Google Takeout notes

I finally got my Google Takeout archives downloaded, the most important of my cloud backups. I tend to prefer Google for my services so a lot of stuff is there dating back 20 years. Google Takeout is an excellent product. What’s in the dump?

I chose to download Takeout’s default: everything but Access Log Activity. It came to about 67GiB of zip files, 72GiB uncompressed.

The top level of the dump includes a nice HTML explanation of what’s in it. With per-product documentation for the types of files you’ll find there and what formats they might be in.

Here’s info on some of the meaningful data I found that I was expecting to see.

  • 9GiB: Mail. The biggest and most precious of all my Google data. All stored in a single .mbox file, which is awkward but not an unreasonable choice. The file is not date sorted. The volume per year is confusing: 2012 and 2020 are big at 13,000+ messages. 2019 I only had 6000. Maybe it’s spam related. There’s also a few extra data files for things like filters, blocked users, etc.
  • 35GiB: Photos. I’m a heavy user of Google photos. Contains both original and edited images, also metadata in a simple JSON format. A little confused at the directory structure; many of the files are in folders like “Photos from 2020” but some are in per-Album directories, I think there are duplicates.
  • 23GiB: Drive. If you asked me I’d tell you I didn’t use Google Drive. I have no idea how this got so big. The useful stuff there is copies of my Google Docs; spreadsheets mostly. The big stuff is a bunch of photos I then imported to Google Photos, I could probably delete them from Drive. It’s a very random and poorly organized collection of stuff.
  • 2.5GiB: YouTube. All the content I’ve created (videos, comments). But also detailed watch and search histories going back 11 years.
  • 0.3GiB: Groups. MBOX format archives of Google Groups I’m an admin for.
  • 0.1GiB: Contacts. VCF format contact lists.
  • 0.1GiB: Calendar. ICS format, single file.
  • 0.3GiB: Location History. JSON files tracking my movements, used for Google Timeline.

And some of the less interesting or accidental stuff.

  • 0.3GB: My Activity, Google Pay. The biggest surprise to me; Google records meticulous details on when I use specific products, there’s online version of the product here. Goes back at least 10 years and includes Android apps, details of what Google Map views I’ve looked at, credit card transactions, YouTube video views, every search query for two years. It’s all stored in a generic format that seems to apply across Google products. Also the dump is an absolutely terrible HTML format with like 4KB of styled HTML per record. Example of a record for an Android app launch:
  • 0.1GiB: Maps. Data spread out over several directories. Bookmarked places, some KMZ files for custom maps I made.
  • 0.4GiB: Location History. Google’s recorded where my phone has been since I first installed Google Maps. They have a nice history browser for this, I also built my own visualizer product for the data.
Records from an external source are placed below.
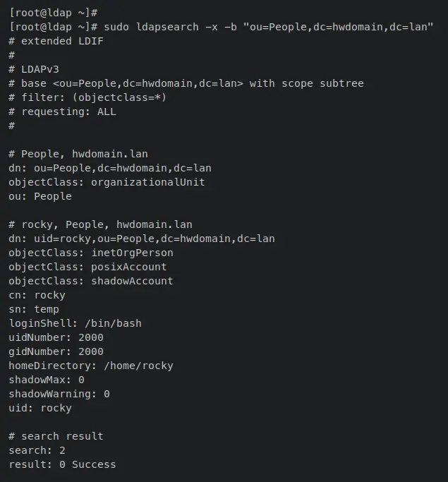This screenshot has width=448, height=482.
Task: Click the "# requesting: ALL" line
Action: (x=62, y=112)
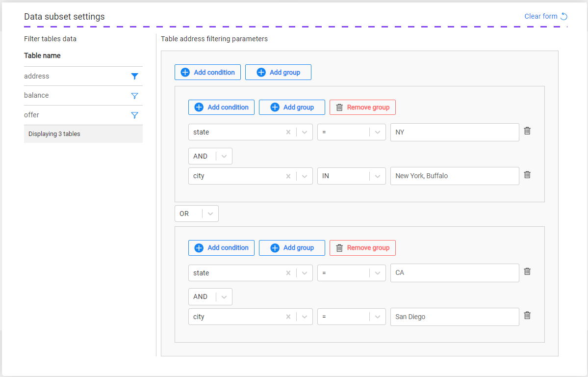Click Add group in the second group
Image resolution: width=588 pixels, height=377 pixels.
[x=292, y=248]
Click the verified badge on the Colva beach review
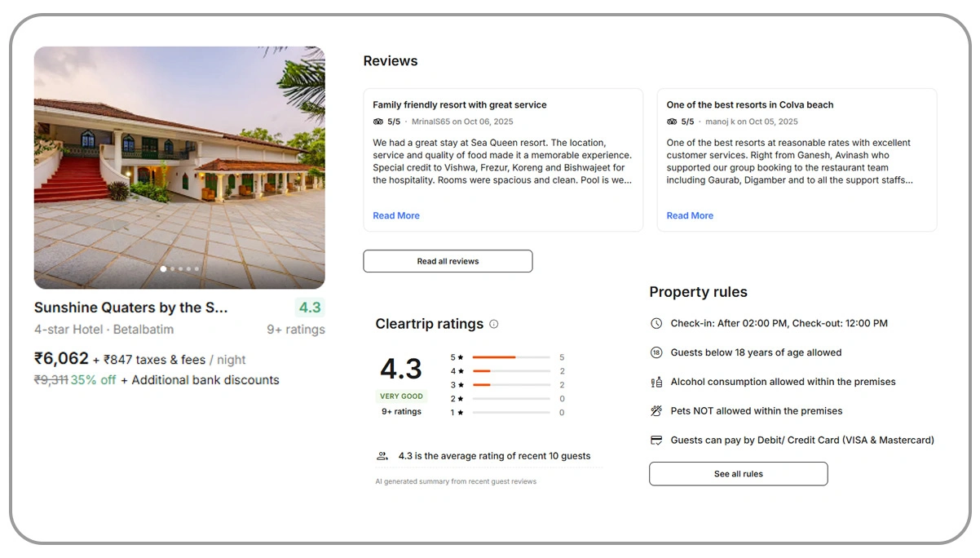 pos(670,121)
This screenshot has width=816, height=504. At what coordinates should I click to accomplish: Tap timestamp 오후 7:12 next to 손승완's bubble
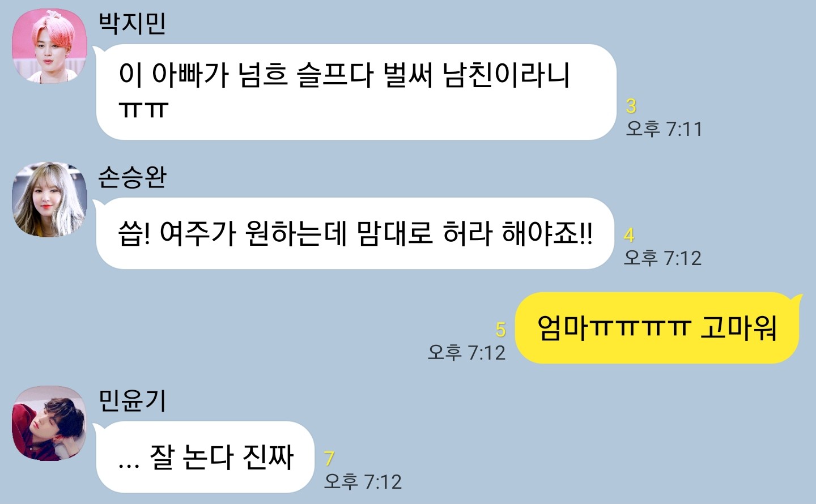pos(662,258)
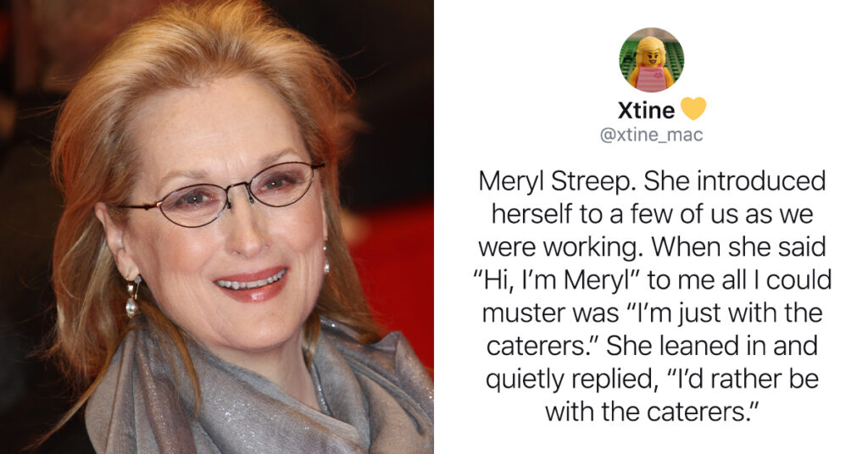The height and width of the screenshot is (454, 868).
Task: Click the text "She leaned in and"
Action: click(712, 346)
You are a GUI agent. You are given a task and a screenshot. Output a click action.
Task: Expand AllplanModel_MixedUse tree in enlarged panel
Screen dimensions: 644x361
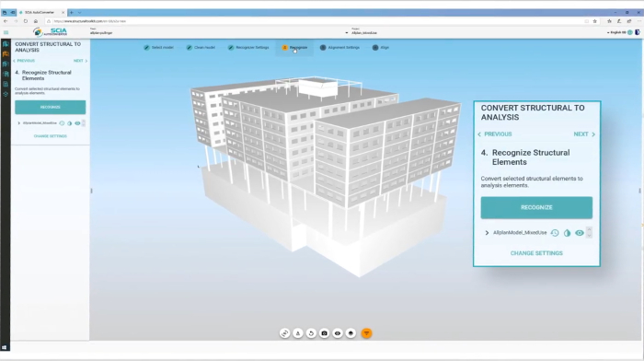(487, 233)
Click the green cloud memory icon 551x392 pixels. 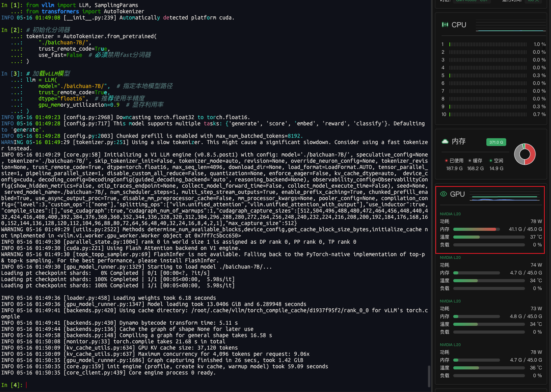tap(445, 141)
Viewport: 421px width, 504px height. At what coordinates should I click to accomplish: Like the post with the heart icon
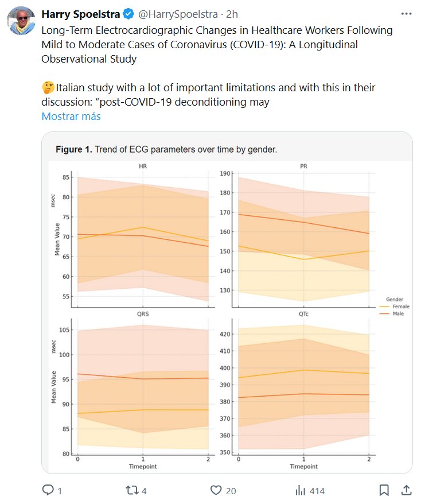(216, 490)
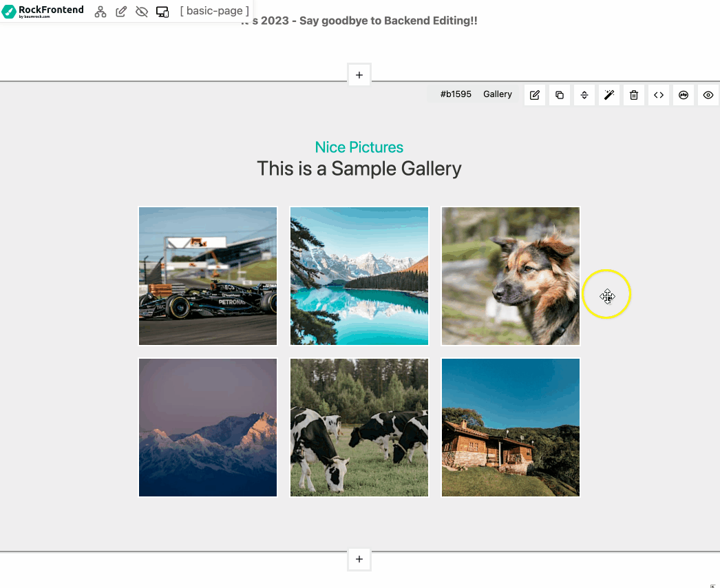Click the block spacing/move vertical icon
Viewport: 720px width, 588px height.
tap(584, 95)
I really like having it but I think most people would find it surprising and creepy Google keeps this.
  • 0.7GiB: Google Play Games Services, Google Play Store, Android Device Configuration Service, Recorder. Stuff related to my Android phone, including a record of every version of every app I’ve installed and some saved game state.
  • 0.8GiB: Nest, Google Home. Stuff about my thermostat. Including 2 years of detailed temperature readings, etc from my house.
  • 0.6GiB: Blogger. I forgot I ever had a Blogspot blog but google didn’t. Also records of my comments on a lot of other blogs.
  • 0.6GiB: Voice. I have a Google Voice number I basically never use. But it gets spam voicemails, for which sound files and text transcripts have been saved for 7+ years.
  • 0.4GB: Google Account, Profile. A record of a year of explicit logins (as opposed to passive authentication). Love the inactive account emails I apparently wrote a few years ago: “What a horrible thing, but apparently I’m no longer able to access my Google account which means I’m likely dead or incapacitated.”
  • 0.1GB: Chrome. I don’t use Chrome much so this is very small. Among other things it contains a history of visited URLs going back 3 months.
  • 0.1GB: Hangouts. An archive of some GChat messages from 2017?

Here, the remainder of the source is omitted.